Non posso lasciarti morire.

Evidentemente, lo strano sogno che ho fatto mi ha dato un calore interno.

«Tieni, ho trovato questo cappello di lana e una sciarpa. Potrebbero esserti utili.» Guardo le sue mani tese senza sapere cosa pensare. Non mi ero accorta di essermi persa nei miei pensieri.

Gli sorrido come forma di ringraziamento, ed indosso gli indumenti. «Oddio, aspetta un secondo... dovrei avere i guanti, da qualche parte, abbinati alla sciarpa.» Corre in corridoio, ed io mi chiedo cosa gli prende adesso. Sembra felice.
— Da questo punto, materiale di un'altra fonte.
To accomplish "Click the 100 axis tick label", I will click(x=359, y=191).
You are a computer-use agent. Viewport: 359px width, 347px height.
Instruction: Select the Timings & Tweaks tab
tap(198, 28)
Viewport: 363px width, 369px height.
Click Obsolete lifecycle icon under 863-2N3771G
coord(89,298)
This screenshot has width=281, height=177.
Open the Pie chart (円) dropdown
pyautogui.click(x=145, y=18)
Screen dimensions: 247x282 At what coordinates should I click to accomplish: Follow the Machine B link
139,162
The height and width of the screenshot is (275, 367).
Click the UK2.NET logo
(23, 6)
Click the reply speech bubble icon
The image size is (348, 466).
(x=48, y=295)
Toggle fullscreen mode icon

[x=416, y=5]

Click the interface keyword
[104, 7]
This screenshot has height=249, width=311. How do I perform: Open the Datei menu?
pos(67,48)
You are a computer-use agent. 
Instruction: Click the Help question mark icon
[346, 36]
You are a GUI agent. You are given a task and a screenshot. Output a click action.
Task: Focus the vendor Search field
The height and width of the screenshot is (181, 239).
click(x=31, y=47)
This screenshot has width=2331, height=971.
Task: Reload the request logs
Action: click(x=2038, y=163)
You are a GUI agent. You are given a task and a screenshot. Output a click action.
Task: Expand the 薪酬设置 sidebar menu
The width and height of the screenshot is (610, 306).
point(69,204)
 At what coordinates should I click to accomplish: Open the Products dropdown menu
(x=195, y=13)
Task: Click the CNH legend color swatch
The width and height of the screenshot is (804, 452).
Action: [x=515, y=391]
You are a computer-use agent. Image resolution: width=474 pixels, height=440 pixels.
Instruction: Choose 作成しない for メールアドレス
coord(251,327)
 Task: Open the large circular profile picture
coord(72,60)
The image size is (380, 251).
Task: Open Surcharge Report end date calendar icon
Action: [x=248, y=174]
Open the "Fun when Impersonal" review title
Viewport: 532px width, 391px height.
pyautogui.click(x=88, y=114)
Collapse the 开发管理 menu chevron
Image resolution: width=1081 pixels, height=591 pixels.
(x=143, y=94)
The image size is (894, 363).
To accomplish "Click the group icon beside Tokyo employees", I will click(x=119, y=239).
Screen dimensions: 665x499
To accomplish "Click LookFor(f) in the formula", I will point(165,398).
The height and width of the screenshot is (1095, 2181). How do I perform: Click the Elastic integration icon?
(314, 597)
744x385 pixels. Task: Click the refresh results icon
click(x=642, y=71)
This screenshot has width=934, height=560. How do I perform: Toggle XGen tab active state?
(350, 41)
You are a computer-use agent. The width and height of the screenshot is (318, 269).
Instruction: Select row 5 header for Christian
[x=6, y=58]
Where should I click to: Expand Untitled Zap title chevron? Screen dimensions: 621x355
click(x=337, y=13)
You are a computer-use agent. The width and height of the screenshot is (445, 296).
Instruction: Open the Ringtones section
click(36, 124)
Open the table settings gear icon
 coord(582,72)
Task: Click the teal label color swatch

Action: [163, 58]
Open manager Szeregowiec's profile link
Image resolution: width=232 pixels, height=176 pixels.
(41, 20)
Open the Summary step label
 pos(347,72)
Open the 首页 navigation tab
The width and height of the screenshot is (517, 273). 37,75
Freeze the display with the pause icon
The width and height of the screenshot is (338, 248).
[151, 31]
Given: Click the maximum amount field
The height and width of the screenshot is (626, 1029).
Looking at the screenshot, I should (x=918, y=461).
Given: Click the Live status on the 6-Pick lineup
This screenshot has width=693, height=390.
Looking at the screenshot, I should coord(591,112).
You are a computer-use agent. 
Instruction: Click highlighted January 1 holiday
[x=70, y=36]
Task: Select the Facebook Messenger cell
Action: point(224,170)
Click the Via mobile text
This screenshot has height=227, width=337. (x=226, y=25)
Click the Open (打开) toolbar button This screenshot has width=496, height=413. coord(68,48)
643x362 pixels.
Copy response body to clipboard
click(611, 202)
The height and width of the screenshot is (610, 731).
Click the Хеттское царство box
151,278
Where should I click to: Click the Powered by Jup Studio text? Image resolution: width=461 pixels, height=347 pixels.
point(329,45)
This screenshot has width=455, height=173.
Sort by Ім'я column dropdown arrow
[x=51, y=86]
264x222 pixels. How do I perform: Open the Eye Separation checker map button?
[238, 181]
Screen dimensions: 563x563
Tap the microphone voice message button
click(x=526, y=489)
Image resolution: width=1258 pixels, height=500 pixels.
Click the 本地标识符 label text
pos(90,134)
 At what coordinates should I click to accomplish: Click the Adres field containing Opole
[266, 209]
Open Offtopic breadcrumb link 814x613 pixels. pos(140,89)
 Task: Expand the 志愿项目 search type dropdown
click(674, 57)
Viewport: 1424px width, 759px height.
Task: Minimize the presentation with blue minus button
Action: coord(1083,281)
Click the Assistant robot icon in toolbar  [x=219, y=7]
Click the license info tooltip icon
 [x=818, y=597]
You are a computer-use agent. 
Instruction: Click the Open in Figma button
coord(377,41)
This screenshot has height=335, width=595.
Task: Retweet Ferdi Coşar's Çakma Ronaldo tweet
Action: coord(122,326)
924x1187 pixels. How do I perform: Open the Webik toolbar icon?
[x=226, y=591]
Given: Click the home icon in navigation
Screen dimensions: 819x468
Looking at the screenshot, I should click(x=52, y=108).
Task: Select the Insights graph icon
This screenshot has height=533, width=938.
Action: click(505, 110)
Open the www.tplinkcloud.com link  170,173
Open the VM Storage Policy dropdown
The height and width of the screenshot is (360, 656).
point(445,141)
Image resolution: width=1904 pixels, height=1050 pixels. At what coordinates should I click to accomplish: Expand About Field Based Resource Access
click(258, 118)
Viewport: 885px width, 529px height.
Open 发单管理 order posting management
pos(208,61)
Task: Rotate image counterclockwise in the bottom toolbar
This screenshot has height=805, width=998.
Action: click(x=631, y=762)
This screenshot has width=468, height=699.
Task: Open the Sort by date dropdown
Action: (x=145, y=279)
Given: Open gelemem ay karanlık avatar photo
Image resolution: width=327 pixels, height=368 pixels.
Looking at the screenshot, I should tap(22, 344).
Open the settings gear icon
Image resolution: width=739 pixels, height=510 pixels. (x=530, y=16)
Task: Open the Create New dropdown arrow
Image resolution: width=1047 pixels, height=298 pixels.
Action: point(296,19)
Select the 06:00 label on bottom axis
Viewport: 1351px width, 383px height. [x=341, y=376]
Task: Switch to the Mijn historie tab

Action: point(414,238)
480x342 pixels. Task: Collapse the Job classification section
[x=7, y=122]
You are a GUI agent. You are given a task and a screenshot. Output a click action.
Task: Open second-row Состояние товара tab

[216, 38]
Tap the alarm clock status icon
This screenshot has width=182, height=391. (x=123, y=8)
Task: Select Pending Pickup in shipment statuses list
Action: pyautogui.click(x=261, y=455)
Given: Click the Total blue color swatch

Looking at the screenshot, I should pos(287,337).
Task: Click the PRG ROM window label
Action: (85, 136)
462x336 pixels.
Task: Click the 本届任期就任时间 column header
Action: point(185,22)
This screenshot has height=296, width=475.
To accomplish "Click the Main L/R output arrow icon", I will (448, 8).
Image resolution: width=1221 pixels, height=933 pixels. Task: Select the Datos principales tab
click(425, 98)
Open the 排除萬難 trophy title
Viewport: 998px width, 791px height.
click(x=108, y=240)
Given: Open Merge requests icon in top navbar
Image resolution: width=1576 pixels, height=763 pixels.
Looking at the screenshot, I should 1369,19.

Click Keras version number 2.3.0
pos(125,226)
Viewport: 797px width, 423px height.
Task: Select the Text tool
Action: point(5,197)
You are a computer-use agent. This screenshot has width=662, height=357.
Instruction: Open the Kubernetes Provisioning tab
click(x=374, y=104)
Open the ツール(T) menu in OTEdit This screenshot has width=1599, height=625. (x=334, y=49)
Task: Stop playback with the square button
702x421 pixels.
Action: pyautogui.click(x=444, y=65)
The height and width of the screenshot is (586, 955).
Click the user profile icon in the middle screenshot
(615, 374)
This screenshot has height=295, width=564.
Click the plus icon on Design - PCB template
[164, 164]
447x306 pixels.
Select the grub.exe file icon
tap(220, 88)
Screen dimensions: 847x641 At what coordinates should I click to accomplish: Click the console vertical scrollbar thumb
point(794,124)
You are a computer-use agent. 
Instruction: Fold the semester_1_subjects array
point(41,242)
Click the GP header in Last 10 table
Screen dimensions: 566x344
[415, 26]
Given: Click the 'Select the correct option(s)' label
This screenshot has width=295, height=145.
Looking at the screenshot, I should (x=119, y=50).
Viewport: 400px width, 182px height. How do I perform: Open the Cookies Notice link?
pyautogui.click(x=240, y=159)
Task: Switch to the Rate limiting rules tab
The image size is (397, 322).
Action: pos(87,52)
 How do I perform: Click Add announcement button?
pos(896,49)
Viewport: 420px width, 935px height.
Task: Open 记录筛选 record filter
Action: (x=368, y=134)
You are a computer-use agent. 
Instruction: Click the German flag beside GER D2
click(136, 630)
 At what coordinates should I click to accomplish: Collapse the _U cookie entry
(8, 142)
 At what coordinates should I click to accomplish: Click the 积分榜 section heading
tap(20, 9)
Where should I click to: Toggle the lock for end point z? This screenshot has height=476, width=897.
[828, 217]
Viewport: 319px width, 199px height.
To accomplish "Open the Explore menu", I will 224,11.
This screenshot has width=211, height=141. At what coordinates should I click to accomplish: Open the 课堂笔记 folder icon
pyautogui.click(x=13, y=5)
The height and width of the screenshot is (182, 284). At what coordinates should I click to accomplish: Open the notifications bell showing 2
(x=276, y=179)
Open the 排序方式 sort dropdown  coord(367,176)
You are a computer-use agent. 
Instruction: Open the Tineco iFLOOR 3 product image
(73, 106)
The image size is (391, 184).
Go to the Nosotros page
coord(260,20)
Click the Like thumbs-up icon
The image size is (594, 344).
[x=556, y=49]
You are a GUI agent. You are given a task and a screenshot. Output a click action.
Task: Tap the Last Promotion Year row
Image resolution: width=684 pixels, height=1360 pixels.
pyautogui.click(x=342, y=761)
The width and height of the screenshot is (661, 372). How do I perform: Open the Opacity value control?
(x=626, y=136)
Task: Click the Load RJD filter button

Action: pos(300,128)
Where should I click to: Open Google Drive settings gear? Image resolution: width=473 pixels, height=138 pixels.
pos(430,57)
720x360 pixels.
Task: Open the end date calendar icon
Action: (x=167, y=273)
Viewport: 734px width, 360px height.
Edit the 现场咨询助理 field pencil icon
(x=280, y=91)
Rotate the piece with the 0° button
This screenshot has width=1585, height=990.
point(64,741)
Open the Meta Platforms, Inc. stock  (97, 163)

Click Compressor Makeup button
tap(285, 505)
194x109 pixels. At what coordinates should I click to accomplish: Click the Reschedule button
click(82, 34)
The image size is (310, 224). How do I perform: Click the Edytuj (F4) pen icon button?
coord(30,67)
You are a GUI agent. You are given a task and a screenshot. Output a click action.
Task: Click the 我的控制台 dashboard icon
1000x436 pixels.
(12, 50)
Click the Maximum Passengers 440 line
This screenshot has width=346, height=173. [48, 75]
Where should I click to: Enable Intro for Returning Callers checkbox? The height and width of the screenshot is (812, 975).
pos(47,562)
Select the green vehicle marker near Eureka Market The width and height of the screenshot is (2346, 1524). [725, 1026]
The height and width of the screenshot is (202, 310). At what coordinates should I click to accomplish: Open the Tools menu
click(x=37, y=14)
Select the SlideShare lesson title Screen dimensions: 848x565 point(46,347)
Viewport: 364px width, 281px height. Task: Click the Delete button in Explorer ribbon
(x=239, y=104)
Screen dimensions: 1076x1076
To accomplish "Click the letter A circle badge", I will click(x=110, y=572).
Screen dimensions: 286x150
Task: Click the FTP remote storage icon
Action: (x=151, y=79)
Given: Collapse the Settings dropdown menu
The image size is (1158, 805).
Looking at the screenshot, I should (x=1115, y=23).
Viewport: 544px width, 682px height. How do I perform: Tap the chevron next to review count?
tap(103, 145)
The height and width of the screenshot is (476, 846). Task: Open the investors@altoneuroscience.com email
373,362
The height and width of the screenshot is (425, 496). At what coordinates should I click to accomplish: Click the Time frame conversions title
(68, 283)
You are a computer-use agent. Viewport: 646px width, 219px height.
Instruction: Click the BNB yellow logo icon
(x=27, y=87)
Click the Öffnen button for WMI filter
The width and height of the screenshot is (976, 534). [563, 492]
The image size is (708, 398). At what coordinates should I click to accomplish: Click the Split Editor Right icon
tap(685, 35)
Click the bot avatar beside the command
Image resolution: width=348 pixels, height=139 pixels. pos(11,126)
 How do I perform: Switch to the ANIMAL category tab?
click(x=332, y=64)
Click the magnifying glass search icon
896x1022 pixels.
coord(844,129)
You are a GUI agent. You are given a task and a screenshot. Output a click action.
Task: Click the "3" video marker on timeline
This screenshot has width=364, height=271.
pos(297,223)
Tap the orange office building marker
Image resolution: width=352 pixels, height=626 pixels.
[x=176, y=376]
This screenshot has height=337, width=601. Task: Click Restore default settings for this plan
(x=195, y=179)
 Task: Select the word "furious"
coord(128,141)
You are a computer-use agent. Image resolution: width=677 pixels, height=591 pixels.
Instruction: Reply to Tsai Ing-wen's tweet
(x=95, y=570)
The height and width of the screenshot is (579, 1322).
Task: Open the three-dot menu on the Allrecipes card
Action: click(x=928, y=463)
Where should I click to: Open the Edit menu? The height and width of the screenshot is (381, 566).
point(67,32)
«Ecco a te, ora sei completa.» Sorride, entusiasta del risultato. «È un immenso piacere conoscerti, Linny Klaus.» Fa persino un inchino, guadagnandosi una mia occhiata interrogativa.

Subito dopo, però, osservando il suo sguardo lucente - è felice come un bambino - capisco: cappello rosso, sciarpa bianca, e guanti dello stesso colore. È palese che somiglio a Santa Klaus.

Faccio un inchino anche io. «Il piacere è tutto mio, piccolo bambino. Vuoi una vendetta per regalo?» Scoppia a ridere, contagiando anche me che stavo cercando di restare seria.

«Mi dispiace, ma no. Questa è proprio la mia vendetta. Ora siamo quasi pari.»

Si riferisce al fatto che vivo nella sua casa, senza dubbio.

«È il momento di andare, Linny Klaus. Abbiamo altri regali da consegnare.» Esce di casa, seguito da una me con il sorriso stampato in faccia.

È bellissimo, soprattutto quando è sereno. I nomi che inventa, poi, sono talmente particolari da renderli speciali.